L’UMP est en train d’adopter la méthode qui a tant profité au parti socialiste. Les 9 et 16 octobre 2011, soit six mois avant l’élection présidentielle de mai 2012, le PS français avait, avec grand succès, organisé une primaire «ouverte» à deux tours pour départager ses candidats. 2,7 millions de Français inscrits sur les listes électorales s’étaient déplacés au premier tour, puis 2,9 millions au second, pour voter après avoir payé un euro et signifié leur «adhésion» aux valeurs de la gauche et de la République.

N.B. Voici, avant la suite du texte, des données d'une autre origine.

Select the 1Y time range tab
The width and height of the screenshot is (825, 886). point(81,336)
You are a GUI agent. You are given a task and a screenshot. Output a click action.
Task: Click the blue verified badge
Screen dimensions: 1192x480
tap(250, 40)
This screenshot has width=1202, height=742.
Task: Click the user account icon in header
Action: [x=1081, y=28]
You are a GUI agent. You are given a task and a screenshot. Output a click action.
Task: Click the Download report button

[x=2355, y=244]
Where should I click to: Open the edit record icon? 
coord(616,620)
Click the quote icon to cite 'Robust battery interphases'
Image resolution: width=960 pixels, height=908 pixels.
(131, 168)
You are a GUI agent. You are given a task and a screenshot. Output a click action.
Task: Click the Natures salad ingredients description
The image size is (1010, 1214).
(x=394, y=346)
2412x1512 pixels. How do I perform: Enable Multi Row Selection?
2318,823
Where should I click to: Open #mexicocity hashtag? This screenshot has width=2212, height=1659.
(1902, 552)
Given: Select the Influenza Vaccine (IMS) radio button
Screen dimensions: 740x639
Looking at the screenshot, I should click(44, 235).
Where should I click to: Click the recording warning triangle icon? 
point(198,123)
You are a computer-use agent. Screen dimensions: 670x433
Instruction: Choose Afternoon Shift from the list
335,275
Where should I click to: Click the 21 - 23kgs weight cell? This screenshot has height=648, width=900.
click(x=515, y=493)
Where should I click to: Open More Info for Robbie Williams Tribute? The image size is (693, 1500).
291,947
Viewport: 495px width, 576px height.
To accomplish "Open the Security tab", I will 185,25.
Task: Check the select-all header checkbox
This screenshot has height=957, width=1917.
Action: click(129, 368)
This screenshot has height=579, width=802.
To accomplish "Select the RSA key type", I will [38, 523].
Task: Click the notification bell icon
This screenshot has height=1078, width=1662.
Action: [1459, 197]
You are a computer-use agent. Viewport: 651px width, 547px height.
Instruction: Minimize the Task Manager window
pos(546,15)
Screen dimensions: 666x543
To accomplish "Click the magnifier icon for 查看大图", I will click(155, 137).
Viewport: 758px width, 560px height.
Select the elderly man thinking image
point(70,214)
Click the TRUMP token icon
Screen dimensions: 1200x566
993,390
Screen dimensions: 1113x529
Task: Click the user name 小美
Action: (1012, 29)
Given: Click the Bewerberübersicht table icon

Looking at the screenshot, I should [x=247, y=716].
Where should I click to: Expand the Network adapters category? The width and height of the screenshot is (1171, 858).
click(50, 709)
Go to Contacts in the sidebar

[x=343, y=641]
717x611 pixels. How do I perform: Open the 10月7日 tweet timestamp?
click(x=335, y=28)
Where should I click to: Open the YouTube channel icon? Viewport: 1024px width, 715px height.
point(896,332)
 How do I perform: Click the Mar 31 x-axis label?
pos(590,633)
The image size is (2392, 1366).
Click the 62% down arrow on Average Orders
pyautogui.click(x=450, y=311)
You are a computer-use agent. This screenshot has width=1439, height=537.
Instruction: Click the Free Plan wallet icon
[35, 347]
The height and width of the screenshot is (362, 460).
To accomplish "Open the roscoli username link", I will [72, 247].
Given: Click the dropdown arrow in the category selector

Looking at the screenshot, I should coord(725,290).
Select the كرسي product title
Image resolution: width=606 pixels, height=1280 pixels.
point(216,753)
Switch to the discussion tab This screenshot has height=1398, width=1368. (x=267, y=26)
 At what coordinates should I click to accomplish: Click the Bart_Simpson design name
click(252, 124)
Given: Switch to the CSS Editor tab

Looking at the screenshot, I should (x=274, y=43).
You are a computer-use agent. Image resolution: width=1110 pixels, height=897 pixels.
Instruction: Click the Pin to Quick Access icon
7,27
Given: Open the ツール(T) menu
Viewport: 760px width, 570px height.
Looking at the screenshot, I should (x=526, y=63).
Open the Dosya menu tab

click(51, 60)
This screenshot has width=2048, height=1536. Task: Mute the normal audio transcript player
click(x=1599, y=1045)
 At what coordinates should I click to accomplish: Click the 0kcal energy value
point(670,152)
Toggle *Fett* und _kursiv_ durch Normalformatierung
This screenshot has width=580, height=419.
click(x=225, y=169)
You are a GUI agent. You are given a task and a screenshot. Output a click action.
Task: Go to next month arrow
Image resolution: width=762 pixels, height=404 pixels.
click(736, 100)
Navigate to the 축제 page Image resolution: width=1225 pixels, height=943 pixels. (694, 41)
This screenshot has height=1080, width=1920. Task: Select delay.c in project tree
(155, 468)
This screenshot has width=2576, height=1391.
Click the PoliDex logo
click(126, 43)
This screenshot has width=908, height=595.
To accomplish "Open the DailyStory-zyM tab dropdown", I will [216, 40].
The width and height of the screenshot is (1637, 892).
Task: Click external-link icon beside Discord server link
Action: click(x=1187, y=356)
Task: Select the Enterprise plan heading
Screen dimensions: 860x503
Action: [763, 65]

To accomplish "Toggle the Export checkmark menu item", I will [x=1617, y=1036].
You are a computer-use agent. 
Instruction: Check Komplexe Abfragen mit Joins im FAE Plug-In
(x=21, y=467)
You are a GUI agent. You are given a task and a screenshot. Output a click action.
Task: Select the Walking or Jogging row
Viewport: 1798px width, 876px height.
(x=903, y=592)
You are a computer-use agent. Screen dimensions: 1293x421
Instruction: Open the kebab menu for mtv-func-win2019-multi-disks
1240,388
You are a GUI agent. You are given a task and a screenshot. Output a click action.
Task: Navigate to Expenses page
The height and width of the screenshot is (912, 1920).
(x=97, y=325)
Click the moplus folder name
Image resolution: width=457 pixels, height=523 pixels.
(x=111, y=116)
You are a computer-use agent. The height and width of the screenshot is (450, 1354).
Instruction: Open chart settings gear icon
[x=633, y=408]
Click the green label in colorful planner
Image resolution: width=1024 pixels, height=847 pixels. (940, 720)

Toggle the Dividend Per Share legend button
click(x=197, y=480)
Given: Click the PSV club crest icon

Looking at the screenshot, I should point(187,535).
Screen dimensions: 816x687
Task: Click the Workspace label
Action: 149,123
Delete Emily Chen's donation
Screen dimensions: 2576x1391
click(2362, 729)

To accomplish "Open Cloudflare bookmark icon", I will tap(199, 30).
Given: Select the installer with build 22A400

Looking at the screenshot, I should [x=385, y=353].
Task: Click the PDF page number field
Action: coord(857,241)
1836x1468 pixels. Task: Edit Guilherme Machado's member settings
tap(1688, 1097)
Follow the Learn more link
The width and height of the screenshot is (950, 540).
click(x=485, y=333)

On connaît la suite: six candidats au premier tour (Manuel Valls crédité de 6%, Arnaud Montebourg de 17%, Ségolène Royal de 7%, Jean Michel Baylet de 0,64%, Martine Aubry de 30% et Francois Hollande de 39%), puis un duel Aubry-Hollande qui s’achève par la victoire de ce dernier, ainsi placé sur orbite pour battre Nicolas Sarkozy et accéder à l’Elysée.

Le principal parti de droite français, longtemps réticent à ce type de scrutin pré-présidentiel, était donc sous pression pour s’y soumettre. D’autant que plusieurs figures du parti, tels les anciens premier ministre Alain Juppé ou François Fillon, ou les anciens ministres Bruno le Maire et Xavier Bertrand, affichent leur intention d’être candidats et s’inquiétaient ouvertement, depuis plusieurs mois, du peu d’empressement de Nicolas Sarkozy, élu président du parti à la fin novembre 2014, pour cette compétition interne.

Des primaires en novembre

L’ex Chef de l’Etat, conforté par la nette victoire de l’UMP et de ses alliés centristes de l’UDI, semble toutefois avoir tiré les leçons de ce forcing des «barons» de sa formation. Selon un document de travail dont plusieurs médias français ont pris connaissance, ces primaires à droite pourraient être organisées les 20 et 27 novembre 2016. Elles seraient ouvertes à tous les sympathisants, alors que Nicolas Sarkozy avait envisagé, un temps, de les restreindre aux militants qui lui sont dans l’ensemble bien plus favorables. Les candidats au premier tour de ces primaires devront s’engager à soutenir le vainqueur désigné dans la course aux présidentielles. Les électeurs, qui devront avoir au moins 18 ans à la date du scrutin, devront payer deux euros et adhérer à une charte des valeurs républicaines de la droite et du centre…

Un point sépare néanmoins ce projet de primaire UMP de ce qui s’était passé au parti socialiste, où la question d’une nouvelle primaire divise, compte tenu du fait que François Hollande est le président sortant. Au PS en 2011, 17 parrainages d’élus suffisaient pour être candidats. Les règles proposées pour l’UMP sont plus strictes, avec au moins vingt-cinq parlementaires et 250 élus représentatifs d’une trentaine de départements, plus 2500 adhérents du parti. Des candidats issus d’une autre formation – telle l’UDI – pourront se présenter.

Des ennuis judiciaires à faire oublier

La validation de ce scénario par l’actuelle direction du parti devrait intervenir le 14 avril prochain. La rapidité – moins de six mois – avec laquelle l’équipe mise en place à la tête du parti par Nicolas Sarkozy a tranché cette question montre combien celui-ci voulait éviter d’être accusé de manipulation par ses rivaux.

Compte tenu du récent succès électoral de l’UMP, et de sa pole-position pour les régionales de décembre prochain, l’ancien président Français mise à l’évidence sur sa popularité retrouvée, et le contrôle de l’appareil (fédérations départementales notamment) pour parvenir en position de force à ces primaires. Une de ses priorités est aussi de faire oublier toutes les questions relatives aux dépassements du plafond de dépenses autorisées pour le financement de sa campagne présidentielle de 2012, qui a accouché d’un scandale au sein de l’UMP (l’affaire Bygmalion), de plusieurs mises en examen ou gardes à vue de dirigeants, et d’ennuis judiciaires pour lui-même, encore placé mercredi sous statut de «témoin assisté» dans l’enquête sur le paiement des pénalités par son parti. L’amende lui avait été en effet infligée à titre personnel par le Conseil Constitutionnel. M. Sarkozy s’est depuis engagé à rembourser sa formation.